Language should INCLUDE, not exclude.
"Guys" is often used to address groups.
But common usage does not make something universally inclusive.
"Guys" is not an inclusive default.
A dictionary can explain how a word is commonly used.
It does not get to override someone's experience of being excluded.
"Everyone says it" is not an argument.
Language has always evolved. Words and phrases that were considered acceptable decades ago are now recognized by many as harmful, outdated, or unacceptable.
We changed those words because people spoke up.
When someone says, "I don't feel included," the response should not be a debate about why they should feel included.
Listen.
Learn.
Understand.
Move forward.
Old Defaults, New Reality
Many language defaults developed during periods when men were often assumed to be the standard.
"Dear Sirs" was once a common formal greeting because business, government, and professional spaces were often treated as male spaces by default.
"Thank you, sir" is still sometimes used automatically because respect was historically tied to male titles and authority.
But a default is not the same thing as inclusion.
When someone says, "I am not a sir," the response should not be an argument about how commonly the word is used.
Especially when you rely on someone's expertise, guidance, or technical skills, dismissing their identity while expecting their help creates a contradiction.
Respect should not disappear when someone's knowledge becomes useful to you.
The response should recognize that language can change to better reflect the reality of the world we live in today.
Women and other people who do not identify with those terms have always existed in these spaces.
The issue is not that anyone is trying to erase language.
The issue is that language should not assume one group is the default for everyone.
Inclusive language is not about being difficult.
It is about recognizing that the world is larger than the assumptions built into older habits.
Conversations Seen Too Often
Person A: The term "guys" does not include me. I am not a "guy".
Person B: "Guys is gender-neutral."
Person A: "Some people don't feel included by that term. I do not feel included by that term."
Person B: "Here's the definition. 'You guys' is commonly used as gender-neutral, but some people find it exclusionary because of its masculine roots."
Person A: "Exactly. That is the point. I find the term exclusionary."
Person B: "I didn't understand the nuance. English isn't my first language. Don't discriminate against me because English isn't my first language."
Claiming Authority
Someone explained that the term "guys" does not feel inclusive to them, and instead of listening, you tried to correct them on the meaning and usage of the very language they were using to explain their own experience.
You positioned yourself as the authority on a word while dismissing the person telling you how that word affects them.
Dismissing Someone's Experience
A dictionary definition was presented as if it could override someone's actual experience of feeling excluded.

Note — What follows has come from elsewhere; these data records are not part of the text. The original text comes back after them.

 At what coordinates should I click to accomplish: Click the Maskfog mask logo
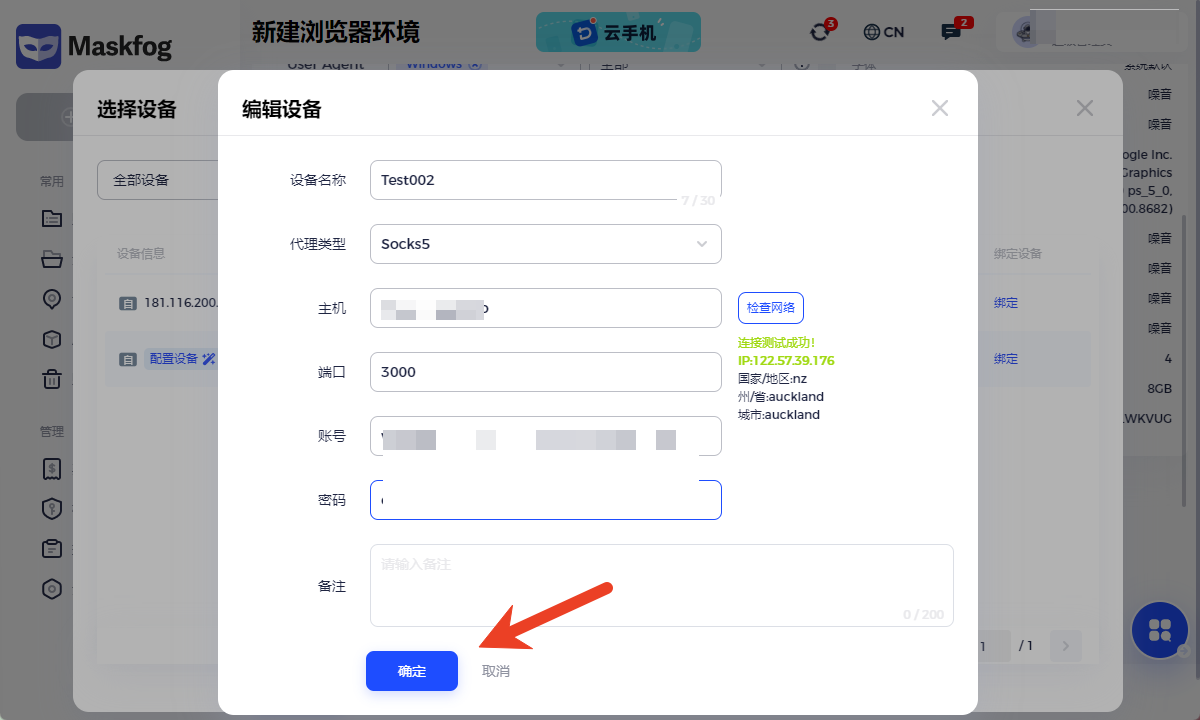38,46
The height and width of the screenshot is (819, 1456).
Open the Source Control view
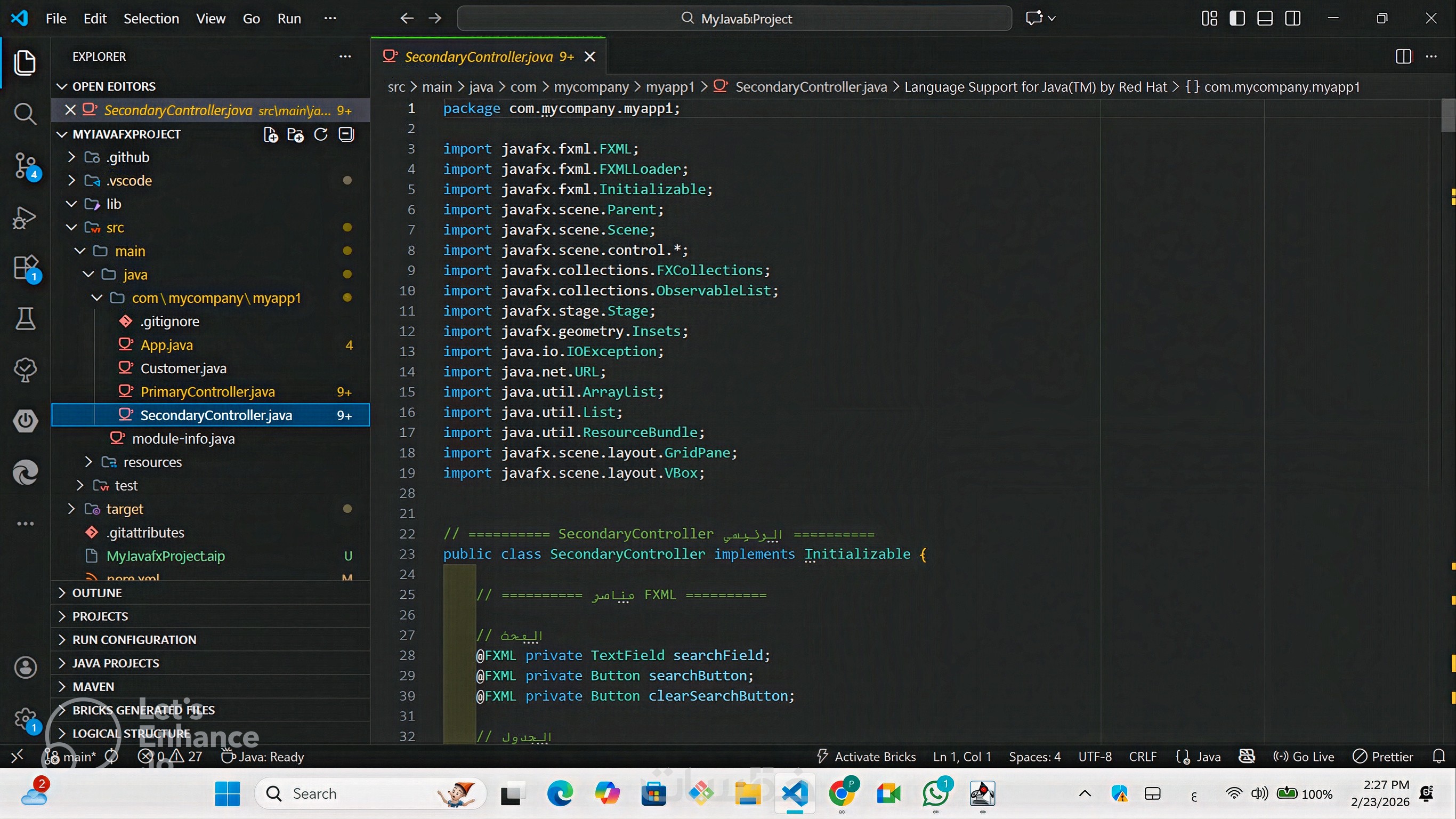[25, 165]
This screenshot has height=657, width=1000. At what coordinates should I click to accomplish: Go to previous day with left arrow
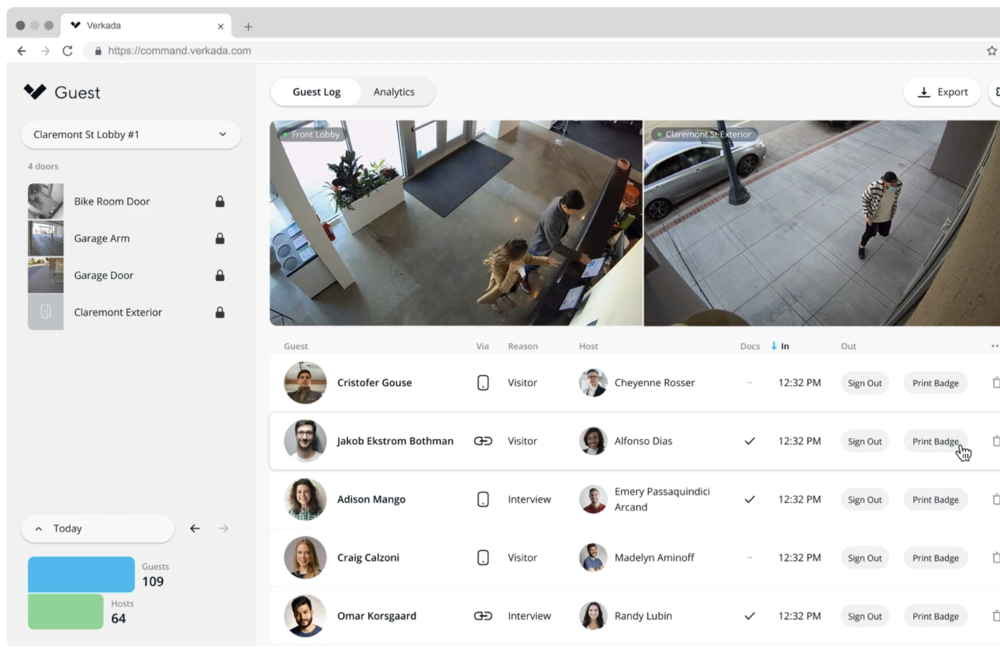click(x=195, y=528)
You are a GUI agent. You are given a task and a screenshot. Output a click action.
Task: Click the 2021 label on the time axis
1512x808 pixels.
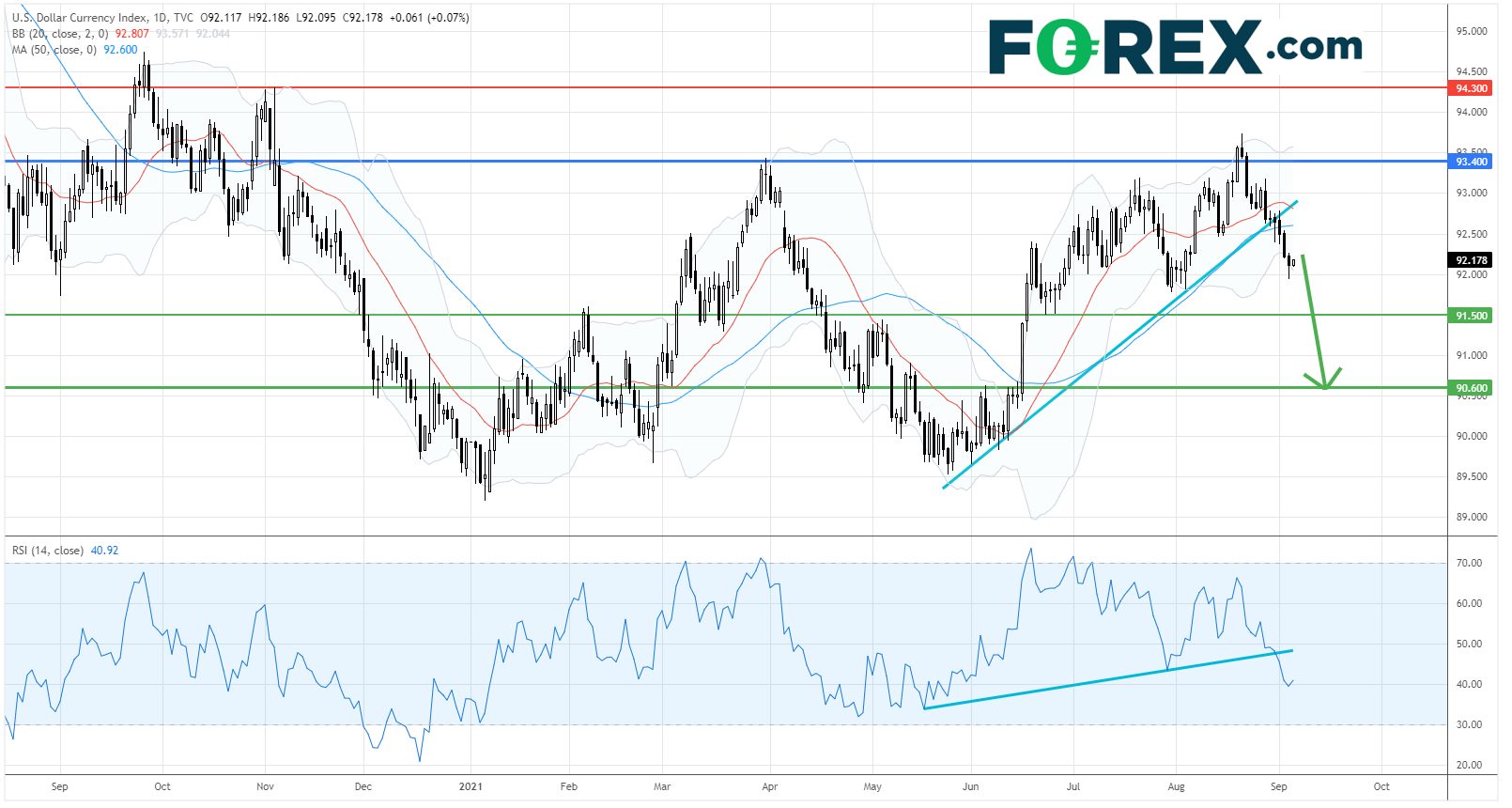click(x=470, y=786)
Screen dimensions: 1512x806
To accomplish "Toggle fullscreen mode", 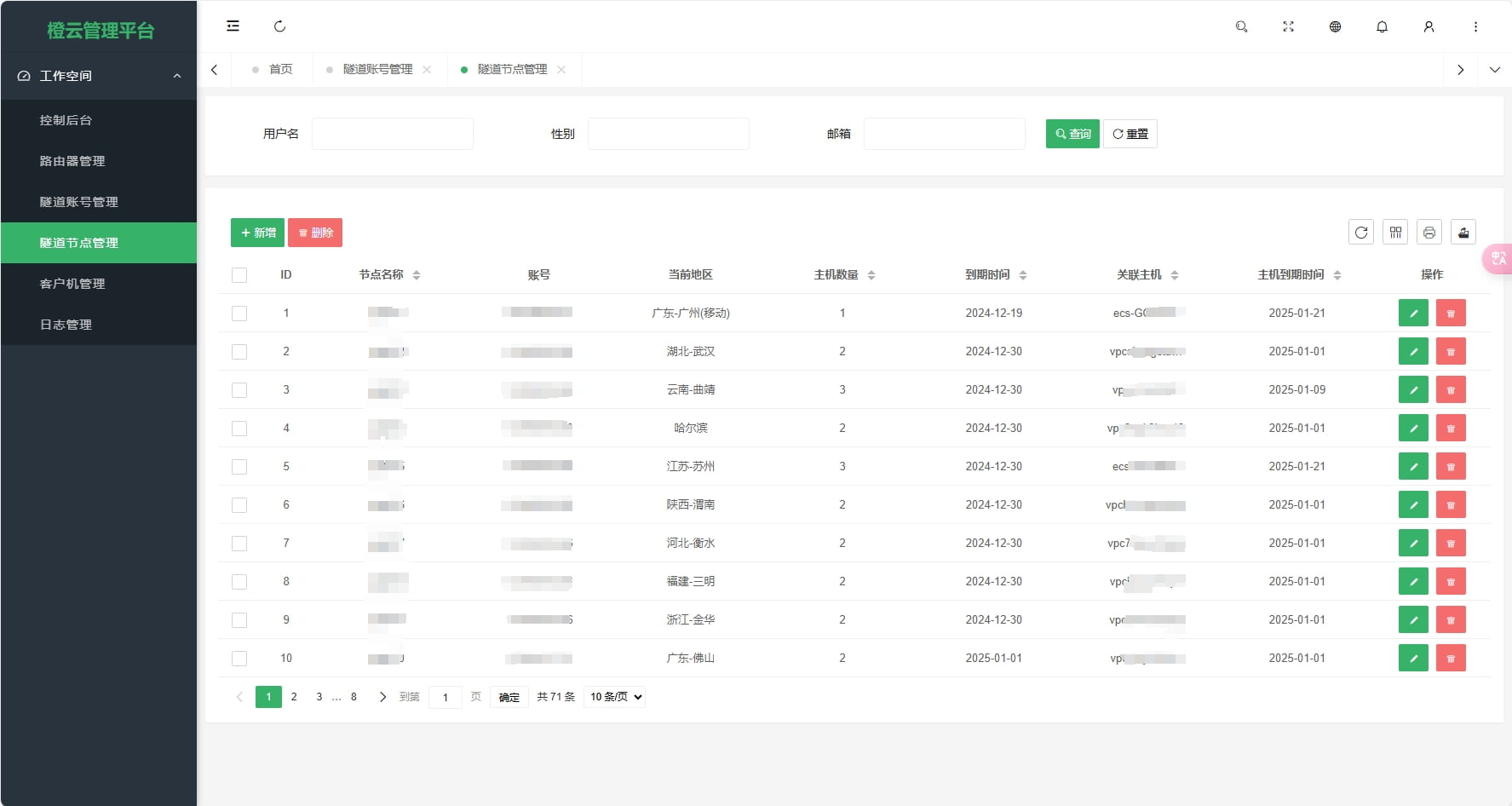I will click(1288, 26).
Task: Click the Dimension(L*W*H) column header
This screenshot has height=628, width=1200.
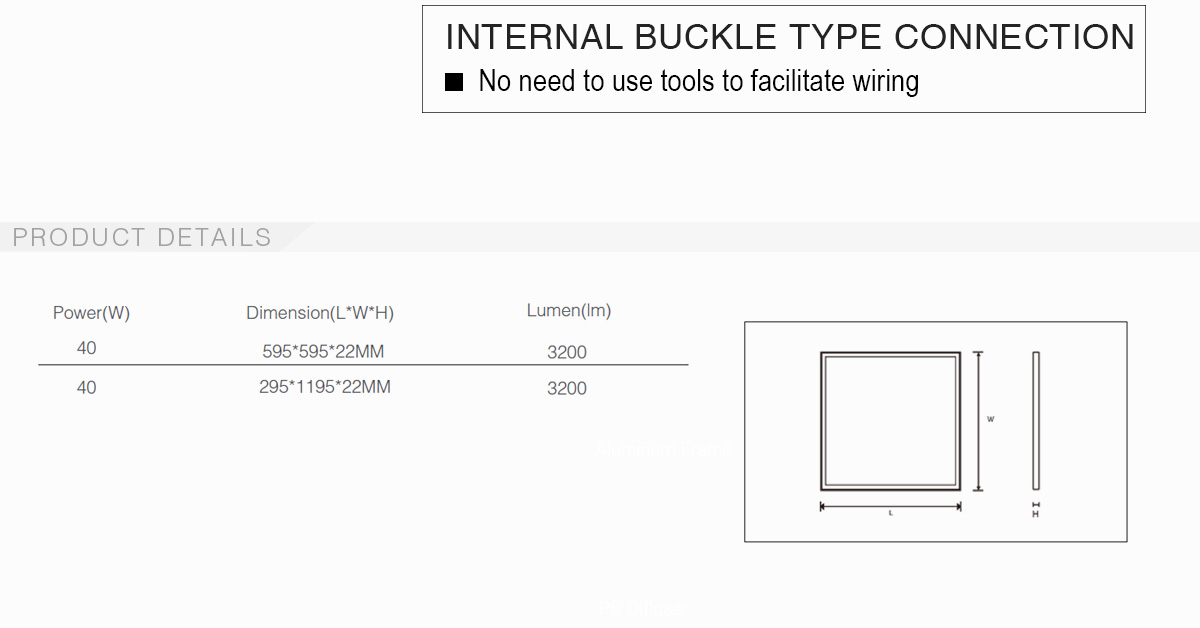Action: 320,313
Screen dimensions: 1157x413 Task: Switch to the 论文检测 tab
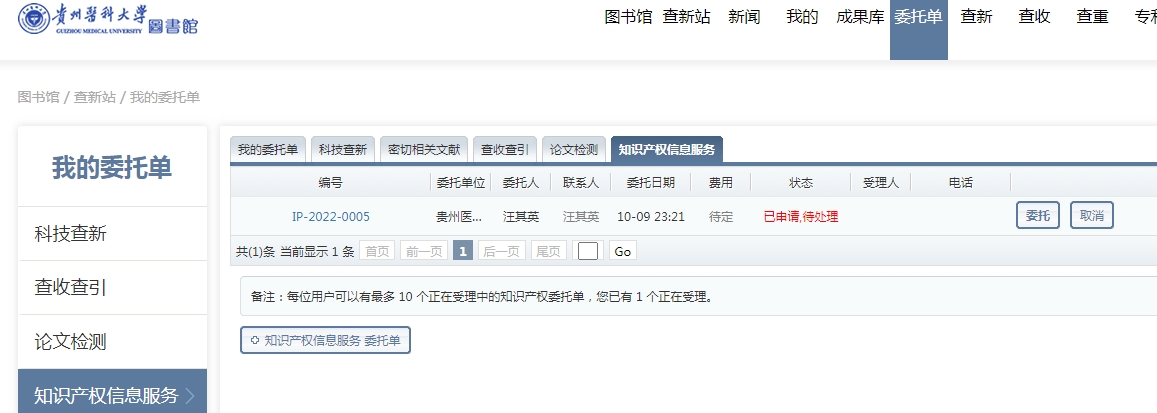click(574, 150)
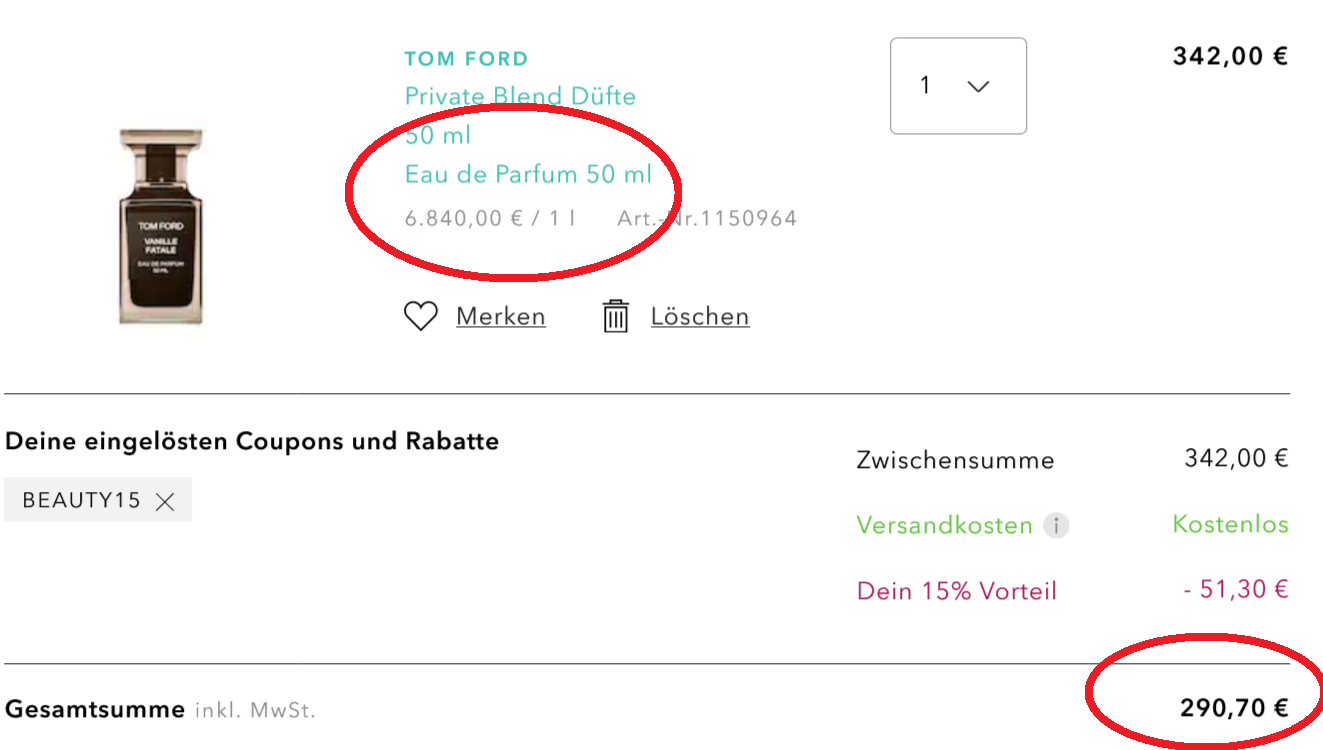Click the Zwischensumme label
1323x750 pixels.
coord(955,461)
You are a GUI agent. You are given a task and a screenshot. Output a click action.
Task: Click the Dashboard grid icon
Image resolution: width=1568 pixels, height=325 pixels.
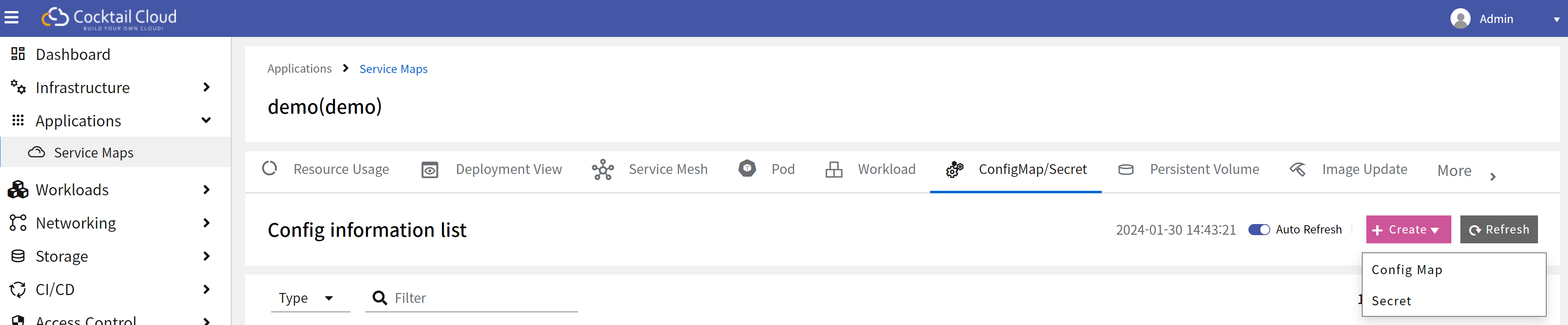pos(18,54)
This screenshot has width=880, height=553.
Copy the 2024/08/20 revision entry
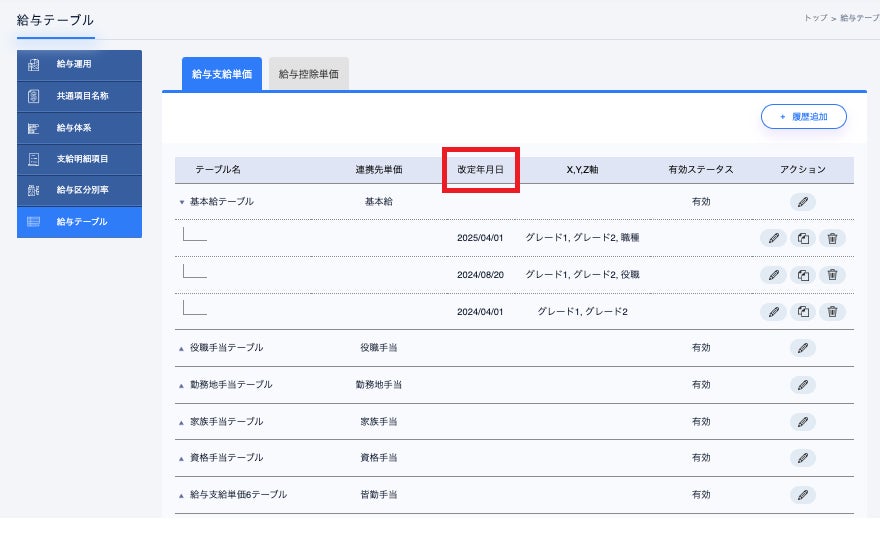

A word can have a common usage and still make people feel excluded.
Saying "guys" is neutral does not make it neutral for everyone. If someone tells you a term does not include them, the response should be to listen, not to explain why their experience is wrong.
It is especially contradictory to dismiss someone's experience with language while still expecting that same person to provide technical knowledge, guidance, or help when you need their expertise.
Respect should not become optional when someone's identity is inconvenient, while their skills and contributions are still valued.
Moving the Goalposts
After attempting to explain the language to someone else, the argument shifted when the conversation became uncomfortable.
The discussion moved from dismissing someone's experience to claiming a lack of understanding when challenged.
Lack of understanding does not excuse dismissing someone's experience.
The Double Standard
English being someone's first language was never the issue.
The issue was the double standard: claiming authority over the language, dismissing someone else's experience, and then retreating to "I didn't understand" when challenged.
You cannot demand patience and understanding for yourself while refusing to offer the same to others.
For Those Struggling to Catch Up With the 21st Century
Women and other non-"guys" ARE ON THE INTERNET.
We have been here all along.
We build.
We code.
We create.
We mentor.
We lead.
We BELONG anywhere we want to be.
The fact that some people are still surprised by our presence is not our problem to solve.
The internet has never belonged to one group of people.
Language should reflect that reality.
Language evolves. Why not evolve with it?